While experiments like Kernel Blitz are helpful, some experts believe
that the armed forces will need more than the occasional large-scale
experiment to fully understand the forces of change at work within this
technology. They will need to fundamentally rethink the structure of
their reporting relationships from command and control to one that is
more flexible and less hierarchical. 
It's a concept that retired Lt. Gen. Paul K. Van Riper of the Marine
Corps refers to as "being in command but out of control." He likens the
military of the future to a society of ants or termites that perform
tasks like gathering food and building structures with no apparent
hierarchy. The key is for the whole organization to understand the
intent of the operation and organize itself to accomplish that task. 
Thus, if you have Marines who understand their mission and purpose, they
will organize themselves to accomplish it, and the commander's role is
to give feedback as to how well they are accomplishing the task rather
than to control every step of the operation. The real fear in employing
network-centric warfare is not that troops will do too much with the
information that is given to them-dropping missiles at a soldier's
whim-but that they might do too little, still waiting for orders rather
than taking the initiative themselves. 
The burden of making this new technology reach its full potential will
not be felt in the labs where next-generation technologies are being
developed every day, but in the classrooms and on the training fields
where an advanced version of the prototypical U.S. soldier will have to
be built. "They're going to have to have longer service [with the
military], and be more professional in terms of their education and
experience," says Van Riper. 
Instead of a young sergeant armed with a handheld, the military may want
a more seasoned military strategist-perhaps even someone with an
advanced degree who can think about what he is seeing in the field
within a larger context and keep the technology in perspective. As Van
Riper, a self-proclaimed technology skeptic, pronounces, "I'd rather
have an expert with a pencil and paper than an idiot with a computer." 

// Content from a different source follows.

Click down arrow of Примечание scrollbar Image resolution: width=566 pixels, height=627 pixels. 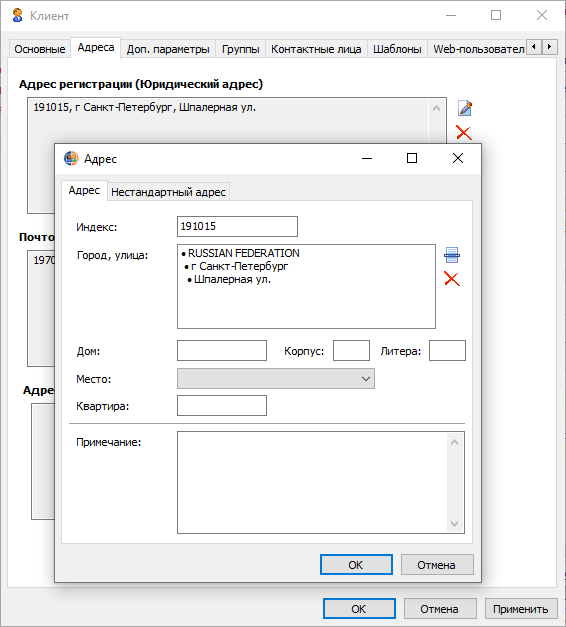454,523
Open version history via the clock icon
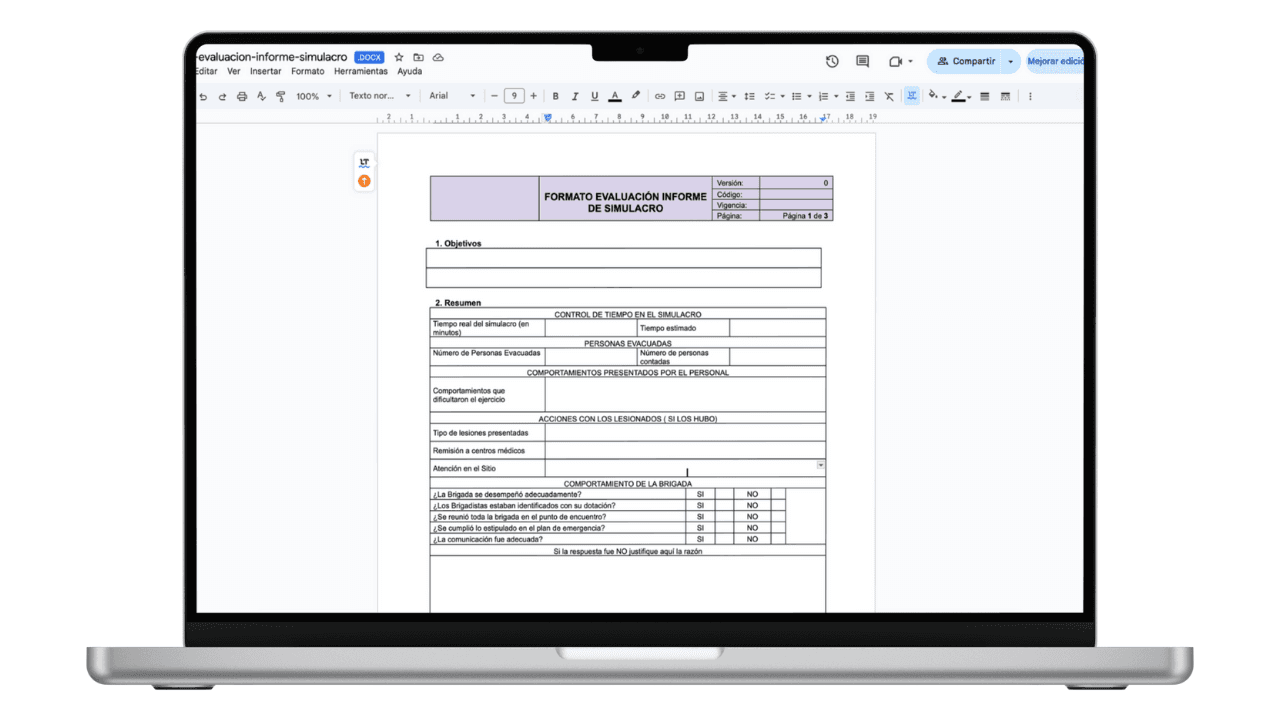This screenshot has height=720, width=1280. (x=832, y=61)
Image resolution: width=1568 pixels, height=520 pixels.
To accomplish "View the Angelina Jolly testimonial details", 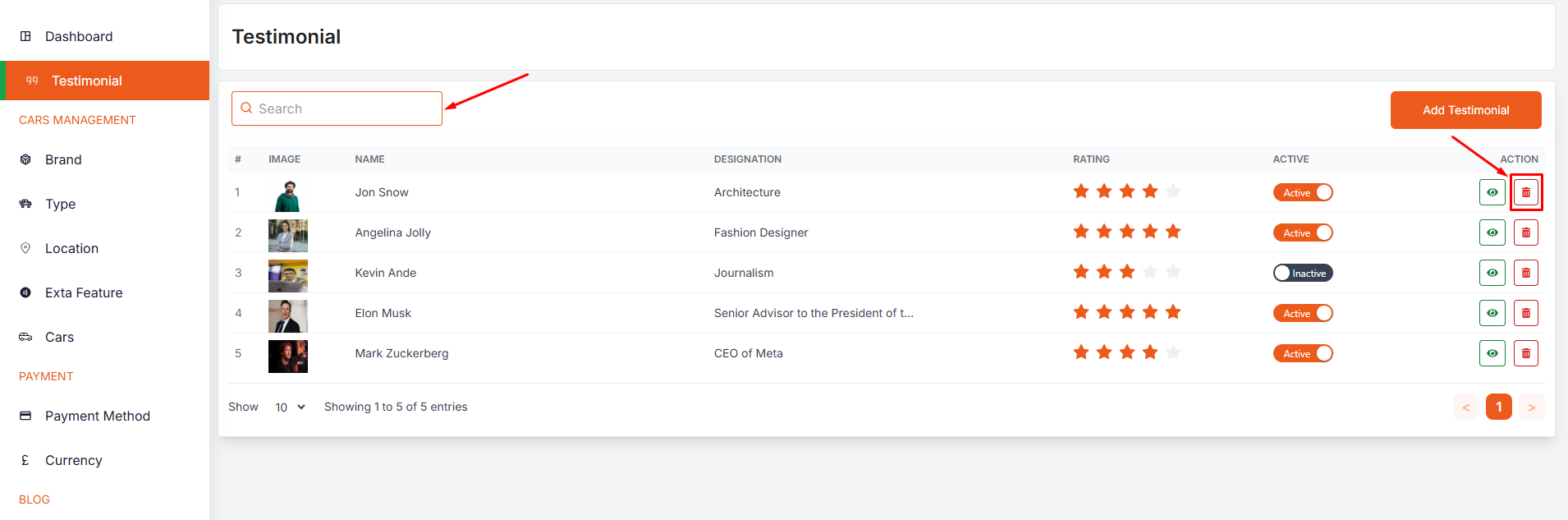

The military's approach to testing offers hope that the armed forces
will bend the technology to their will rather than simply be led by it.
The strength of network-centric warfare, as Adm. Dennis Cutler Blair,
commander in chief of the U.S. Pacific Command at Camp Smith in Hawaii,
conceives it, is that it is driven from the bottom up. The individuals
who have the greatest influence on choosing the most effective
technologies to pursue are not the white-coats in the labs but the
soldiers in the field who give a great deal of feedback about their
needs, how the technology fares and the glitches they encounter. 

WHILE WARNET IS STILL prone to spotty network outages, of greater
concern is the potential for deliberate outages caused by enemy hackers.
Most of the network has been NSA Type 1 certified, which means that it
meets the highest government standard of encryption. However, the Navy
is not taking any chances and has put the network through a series of
penetration tests where internal expert hackers try to bust in. So far
none have been successful. 
Maintaining the security of the handhelds and minicomputers will be more
challenging. In the confusion of combat, they will undoubtedly fall into
enemy hands, and without adequate security, it would be easy to send out
false data or reports. 
The various problems created by technology are going to introduce a new
set of needs and roles within the military. For example, instead of
soldiers with mechanical experience, units will need individuals trained
as electrical engineers who can fix handhelds and computers that have
gone on the fritz. One of the pitfalls of relying too heavily on
technology is that it can give the user a false sense of superiority.
During the conflict in Mogadishu, Somalia, U.S. troops had all the
advantages of technology and weaponry on their side but were still
unprepared for the tactics of the tribespeople because they didn't
understand their culture. "There's a certain arrogance about the
advantages that technology gives you," Van Riper says. What was needed
in that situation was not more advanced technology but fighting forces
that could think like cultural anthropologists. 
The understanding that most senior officers currently have of what this
technology will mean to the armed forces is limited to sound bites and
bumper sticker slogans, according to Van Riper. "[They say], 'If you see
the battlefield, you win the war. That's like me saying, 'If I see the
chessboard, I win the game,' when of course a master would still beat
me." 
While the battle between the technology and the culture of the armed
services is far from over, there is some hope-particularly in the Marine
Corps, where there's a lot of thought being given to technology and the
future of the armed forces. It's a future, says Col. Russell C. Woody,
operations officer for I Marine Expeditionary Force, for which the
Corps' values of honor, courage and commitment has prepared them. "Even
though we live by traditions, the Marine Corps is accustomed to change,"
he says.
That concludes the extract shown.